A Climate Specialist, Dr Kabwe Harnadih Mubanga, has urged the Government to rethink how it distributes the Farmer Input Support Programme – FISP which has been Zambia’s biggest agriculture subside for years. 

Dr Mubanga who is also a Senior Lecturer at The University of Zambia – UNZA Geography and Environmental Studies Department, has observed that when offering the FISP packs, be it maize or fertilizer, it is done indiscriminately without considering soil conditions. 

He said this in Lusaka during a National Learning Workshop under the ‘Strengthening Civil Society Voices for Climate Advocacy in Zambia’ organised by the Centre for Environment Justice – CEJ with support from the United Nations Democracy Fund – UNDEF.

“Whether you come from Western Province or Northern, you’re given fertilizer and maize. We do not take into consideration the nature of the soils,” Dr Mubanga said. 

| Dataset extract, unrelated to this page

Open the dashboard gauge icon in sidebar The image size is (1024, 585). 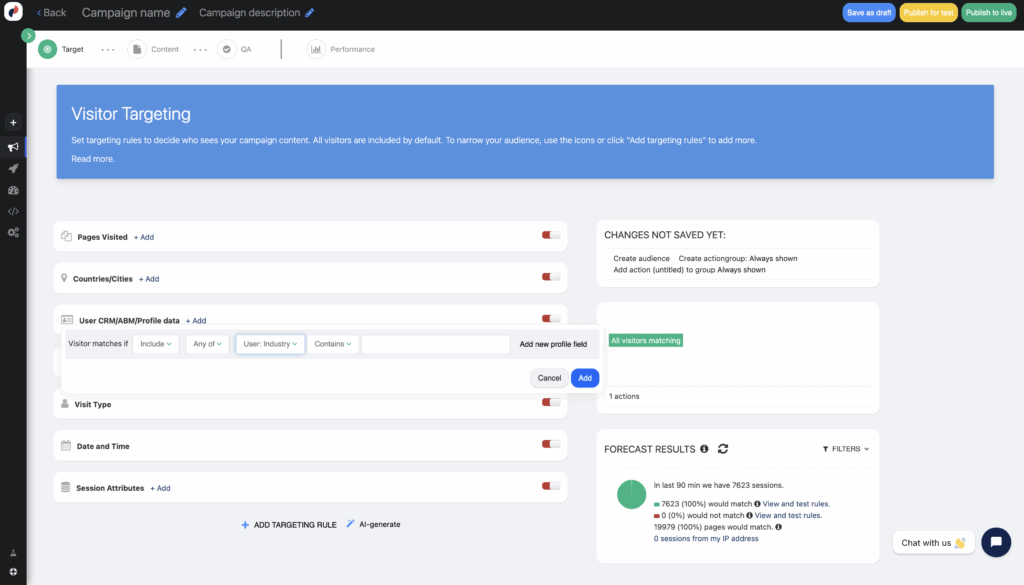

He said the Northern Province where Zambia has a lot of rainfall, has a problem of leaching, making the soil acidic. 

“Our major issue is not entirely fertilizer but starting with lime. This is because the nature of the soil is that the fertility has gone way down because of leaching. So most of the soil is acidic,” he said. 

Dr Mubanga said places like Northern Province need lime first before thinking about fertilizer. 

“Even if we put fertilizer, it will not go beyond the roots of the crop. This is why you find farmers putting fertilizer twice or three times in a season because the fertility has gone down because of heavy leeching. If you look at Western Province where much of the area is sandy, what you need there is to identify which crops can do better in that environment. You cannot offer some intervention in Western Province as you would in Southern and Eastern Province,” he said. 

The UNZA Don said there is need to have country-wide research that identifies the best crops to produce in a particular environment before getting FISP to start giving interventions.

“As it is right now, we waste a lot of resources by giving people in Western Province fertilizer that they will not use or giving people in  Northern Province that they will require more than twice in application in a season when really what they need is just lime,” he said. 

At the same event, Centre for Environment Justice (CEJ) Executive Director Maggie Mwape said Zambia has done well on tree planting but performed poorly on the management of planted trees.

Ms Mwape said CEJ has mobilized resources for tree planting in Sinazongwe and Serenje Districts to complement Government efforts in promoting afforestation.